**Aim of the task:** Each line from the one holding "Click the green object color swatch" to the last line below must be restated word for word, and no picture may be included.

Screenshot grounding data
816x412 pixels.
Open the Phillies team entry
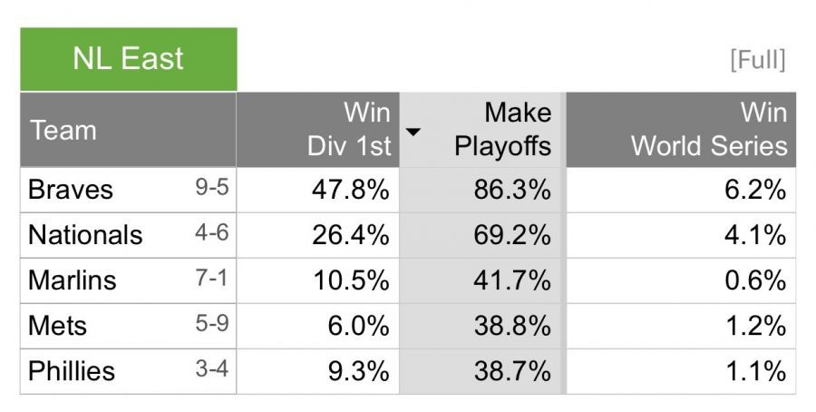72,371
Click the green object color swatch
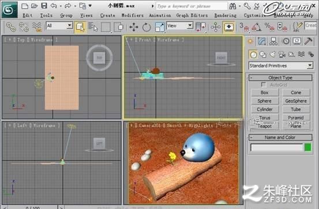Viewport: 319px width, 209px height. click(308, 147)
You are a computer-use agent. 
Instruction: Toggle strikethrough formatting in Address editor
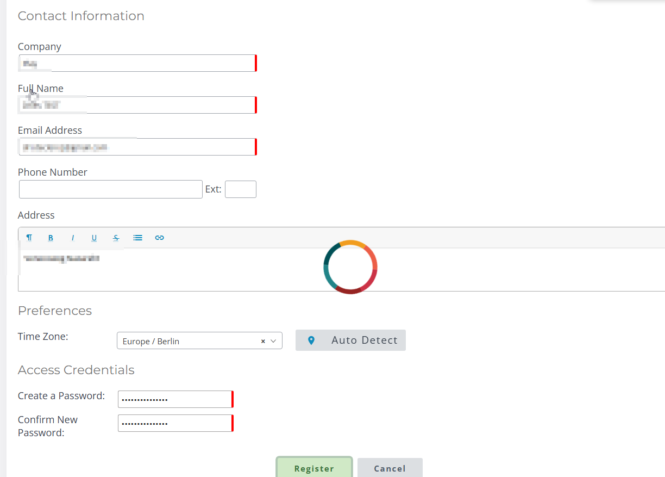[116, 238]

**Exercise solution:**
Click the green object color swatch
Viewport: 319px width, 209px height. click(308, 147)
You are a computer-use agent. 
Instruction: Toggle strikethrough formatting in Address editor
[116, 238]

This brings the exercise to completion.